Exercise details =
The line containing "Task: Click 编辑 on the 风景 row" marks where to begin; quote it and every line after it through the end of the data, exactly as written.

START Data

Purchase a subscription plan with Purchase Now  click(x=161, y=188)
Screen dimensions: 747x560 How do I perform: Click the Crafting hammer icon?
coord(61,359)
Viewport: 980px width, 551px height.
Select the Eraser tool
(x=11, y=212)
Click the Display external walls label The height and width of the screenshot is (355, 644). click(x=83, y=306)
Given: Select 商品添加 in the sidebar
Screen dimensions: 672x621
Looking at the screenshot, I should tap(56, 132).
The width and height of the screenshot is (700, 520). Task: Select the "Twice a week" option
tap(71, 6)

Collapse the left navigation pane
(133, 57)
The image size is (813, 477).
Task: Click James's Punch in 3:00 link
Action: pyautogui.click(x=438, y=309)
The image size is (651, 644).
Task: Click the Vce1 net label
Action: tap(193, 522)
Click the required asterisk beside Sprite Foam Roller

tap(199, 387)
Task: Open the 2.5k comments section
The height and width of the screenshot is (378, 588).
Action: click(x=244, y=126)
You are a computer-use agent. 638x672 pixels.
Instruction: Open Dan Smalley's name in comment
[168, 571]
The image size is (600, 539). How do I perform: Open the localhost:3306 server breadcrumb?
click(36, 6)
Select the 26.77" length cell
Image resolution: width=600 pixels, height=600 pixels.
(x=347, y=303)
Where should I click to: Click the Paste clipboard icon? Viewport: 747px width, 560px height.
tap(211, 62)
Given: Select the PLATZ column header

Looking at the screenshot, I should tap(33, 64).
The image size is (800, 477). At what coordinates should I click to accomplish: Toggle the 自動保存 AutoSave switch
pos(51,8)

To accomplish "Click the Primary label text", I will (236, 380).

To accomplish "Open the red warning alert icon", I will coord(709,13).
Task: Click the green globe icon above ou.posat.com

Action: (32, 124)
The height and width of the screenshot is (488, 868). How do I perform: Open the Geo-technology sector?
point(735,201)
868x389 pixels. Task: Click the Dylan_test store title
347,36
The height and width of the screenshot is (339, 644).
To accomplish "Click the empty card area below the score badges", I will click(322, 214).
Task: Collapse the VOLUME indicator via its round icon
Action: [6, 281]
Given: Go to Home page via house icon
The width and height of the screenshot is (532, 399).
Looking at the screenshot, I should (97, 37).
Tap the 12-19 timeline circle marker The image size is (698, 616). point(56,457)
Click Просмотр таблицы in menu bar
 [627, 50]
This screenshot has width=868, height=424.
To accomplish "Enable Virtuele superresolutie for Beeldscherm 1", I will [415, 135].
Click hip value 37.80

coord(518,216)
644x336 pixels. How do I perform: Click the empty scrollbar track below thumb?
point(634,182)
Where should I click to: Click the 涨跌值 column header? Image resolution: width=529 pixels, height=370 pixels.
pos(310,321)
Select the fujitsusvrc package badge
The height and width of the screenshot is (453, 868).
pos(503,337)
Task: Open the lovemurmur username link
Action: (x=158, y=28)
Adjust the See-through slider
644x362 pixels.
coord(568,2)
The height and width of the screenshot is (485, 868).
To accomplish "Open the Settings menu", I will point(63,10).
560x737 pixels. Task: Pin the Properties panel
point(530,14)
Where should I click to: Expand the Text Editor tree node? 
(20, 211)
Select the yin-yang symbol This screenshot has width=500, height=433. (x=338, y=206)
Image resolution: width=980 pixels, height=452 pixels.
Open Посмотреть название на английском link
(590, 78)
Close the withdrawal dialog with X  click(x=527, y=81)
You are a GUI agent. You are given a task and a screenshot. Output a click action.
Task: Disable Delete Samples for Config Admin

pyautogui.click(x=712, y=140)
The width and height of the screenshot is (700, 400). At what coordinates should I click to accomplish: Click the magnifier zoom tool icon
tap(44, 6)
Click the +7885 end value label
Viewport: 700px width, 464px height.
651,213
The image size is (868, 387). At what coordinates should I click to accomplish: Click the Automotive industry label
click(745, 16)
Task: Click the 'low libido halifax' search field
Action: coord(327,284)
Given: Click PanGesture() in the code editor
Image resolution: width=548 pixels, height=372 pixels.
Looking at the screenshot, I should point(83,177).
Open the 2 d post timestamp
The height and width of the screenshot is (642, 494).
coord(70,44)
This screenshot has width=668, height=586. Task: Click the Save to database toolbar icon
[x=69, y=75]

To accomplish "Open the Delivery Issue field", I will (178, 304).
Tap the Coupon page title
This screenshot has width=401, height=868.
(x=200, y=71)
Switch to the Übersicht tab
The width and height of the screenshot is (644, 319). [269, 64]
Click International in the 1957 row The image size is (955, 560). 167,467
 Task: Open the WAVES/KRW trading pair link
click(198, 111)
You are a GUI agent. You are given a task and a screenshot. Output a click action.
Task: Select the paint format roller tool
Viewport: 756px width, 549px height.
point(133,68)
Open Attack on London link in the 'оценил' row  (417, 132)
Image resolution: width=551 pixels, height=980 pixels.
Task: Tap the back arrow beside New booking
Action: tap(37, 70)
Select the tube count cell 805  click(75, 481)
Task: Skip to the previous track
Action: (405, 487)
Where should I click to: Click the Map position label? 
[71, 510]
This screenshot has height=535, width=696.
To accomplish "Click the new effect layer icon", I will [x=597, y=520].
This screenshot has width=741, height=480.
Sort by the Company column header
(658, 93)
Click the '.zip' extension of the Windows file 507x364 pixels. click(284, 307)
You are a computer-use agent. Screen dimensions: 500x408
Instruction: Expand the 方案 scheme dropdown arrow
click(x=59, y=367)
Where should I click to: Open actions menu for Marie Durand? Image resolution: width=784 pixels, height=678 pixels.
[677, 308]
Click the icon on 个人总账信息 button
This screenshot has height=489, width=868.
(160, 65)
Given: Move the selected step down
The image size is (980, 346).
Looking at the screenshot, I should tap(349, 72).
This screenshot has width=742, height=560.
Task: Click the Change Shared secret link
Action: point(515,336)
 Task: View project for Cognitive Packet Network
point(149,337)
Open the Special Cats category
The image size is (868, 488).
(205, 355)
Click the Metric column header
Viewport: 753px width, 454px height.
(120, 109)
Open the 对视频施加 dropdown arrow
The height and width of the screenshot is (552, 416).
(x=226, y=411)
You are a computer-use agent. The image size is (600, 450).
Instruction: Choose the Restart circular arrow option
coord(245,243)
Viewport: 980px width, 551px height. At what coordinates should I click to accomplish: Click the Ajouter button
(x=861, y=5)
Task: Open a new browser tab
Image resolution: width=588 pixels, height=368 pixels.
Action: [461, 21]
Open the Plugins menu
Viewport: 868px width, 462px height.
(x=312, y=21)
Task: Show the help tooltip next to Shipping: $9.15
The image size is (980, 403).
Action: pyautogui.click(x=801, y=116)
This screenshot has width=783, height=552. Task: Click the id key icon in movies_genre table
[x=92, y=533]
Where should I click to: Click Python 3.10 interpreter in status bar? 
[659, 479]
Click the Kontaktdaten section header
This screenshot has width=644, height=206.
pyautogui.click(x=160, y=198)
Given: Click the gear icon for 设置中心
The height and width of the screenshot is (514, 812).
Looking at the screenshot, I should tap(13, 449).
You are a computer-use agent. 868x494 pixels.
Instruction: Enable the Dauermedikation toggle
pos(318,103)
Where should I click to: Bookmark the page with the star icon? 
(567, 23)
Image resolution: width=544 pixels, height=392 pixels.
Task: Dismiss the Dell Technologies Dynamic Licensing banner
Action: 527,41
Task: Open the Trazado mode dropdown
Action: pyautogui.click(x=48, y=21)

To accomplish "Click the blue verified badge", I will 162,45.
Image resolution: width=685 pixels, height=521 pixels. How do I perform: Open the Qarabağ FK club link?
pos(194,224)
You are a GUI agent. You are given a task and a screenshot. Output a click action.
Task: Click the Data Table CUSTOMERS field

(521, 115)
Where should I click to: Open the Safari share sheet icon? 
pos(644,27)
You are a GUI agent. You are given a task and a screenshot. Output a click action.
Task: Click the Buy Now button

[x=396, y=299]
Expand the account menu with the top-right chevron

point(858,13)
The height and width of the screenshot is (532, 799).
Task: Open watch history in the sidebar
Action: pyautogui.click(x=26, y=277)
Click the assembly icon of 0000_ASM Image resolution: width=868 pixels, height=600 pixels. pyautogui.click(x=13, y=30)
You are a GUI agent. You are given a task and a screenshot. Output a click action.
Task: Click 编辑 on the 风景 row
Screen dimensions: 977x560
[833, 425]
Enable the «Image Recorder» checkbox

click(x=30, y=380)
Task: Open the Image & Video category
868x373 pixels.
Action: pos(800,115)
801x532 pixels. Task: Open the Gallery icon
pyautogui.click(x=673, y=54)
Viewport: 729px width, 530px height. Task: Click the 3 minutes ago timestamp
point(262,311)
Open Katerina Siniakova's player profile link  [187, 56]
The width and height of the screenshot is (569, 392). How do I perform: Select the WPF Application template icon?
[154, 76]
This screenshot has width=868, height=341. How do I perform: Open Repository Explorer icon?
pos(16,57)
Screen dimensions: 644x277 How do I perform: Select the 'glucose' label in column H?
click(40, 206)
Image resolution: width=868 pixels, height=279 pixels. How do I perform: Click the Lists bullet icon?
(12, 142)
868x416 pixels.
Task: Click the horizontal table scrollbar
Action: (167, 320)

END Data

Solution to this exercise =
Task: Click 编辑 on the 风景 row
Screen dimensions: 977x560
[833, 425]
Enable the «Image Recorder» checkbox

click(x=30, y=380)
Task: Open the Image & Video category
868x373 pixels.
Action: pos(800,115)
801x532 pixels. Task: Open the Gallery icon
pyautogui.click(x=673, y=54)
Viewport: 729px width, 530px height. Task: Click the 3 minutes ago timestamp
point(262,311)
Open Katerina Siniakova's player profile link  [187, 56]
The width and height of the screenshot is (569, 392). How do I perform: Select the WPF Application template icon?
[154, 76]
This screenshot has width=868, height=341. How do I perform: Open Repository Explorer icon?
pos(16,57)
Screen dimensions: 644x277 How do I perform: Select the 'glucose' label in column H?
click(40, 206)
Image resolution: width=868 pixels, height=279 pixels. How do I perform: Click the Lists bullet icon?
(12, 142)
868x416 pixels.
Task: Click the horizontal table scrollbar
Action: (167, 320)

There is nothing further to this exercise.